Horner recommends high school athletes take this time to research colleges and athletic programs they may be interested in and communicate with their coaches.
“Our world is fighting to save human lives, and this disruption in routine will undoubtedly impact everything, recruiting included,” Horner said. “When we get the green light to play organized sports again, there will be a new normal.”
Rick Hartzell is the Vice President for Athletics at the Upper Iowa University, a Division II school in northern Iowa. He thinks that for the recruitment process for the Upper Iowa University will not be very different compared to past years.
“Coaches will have to recruit students based on last year or last summer’s performance and they will most likely have to do it virtually and not in person,” Hartzell said. “It won’t be easy and some recruits will be left out, there is no doubt about that. Not seeing students in person makes the whole matter harder.”
The Upper Iowa University uses in-person evaluations, recommendations from coaches, and videos of past performances to analyze athletes for recruitment decisions. As a Division II school, it has a more limited number of scholarships to divide up between the four years of athletes.

> DIRECTIONS
In the passage on college athletic recruiting, what three things does the Upper Iowa University use to analyze athletes for recruitment decisions?

> DATASET EXCERPT
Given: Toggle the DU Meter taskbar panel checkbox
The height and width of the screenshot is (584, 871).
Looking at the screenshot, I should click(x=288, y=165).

> TASK ANSWER
In-person evaluations, recommendations from coaches, and videos of past performances.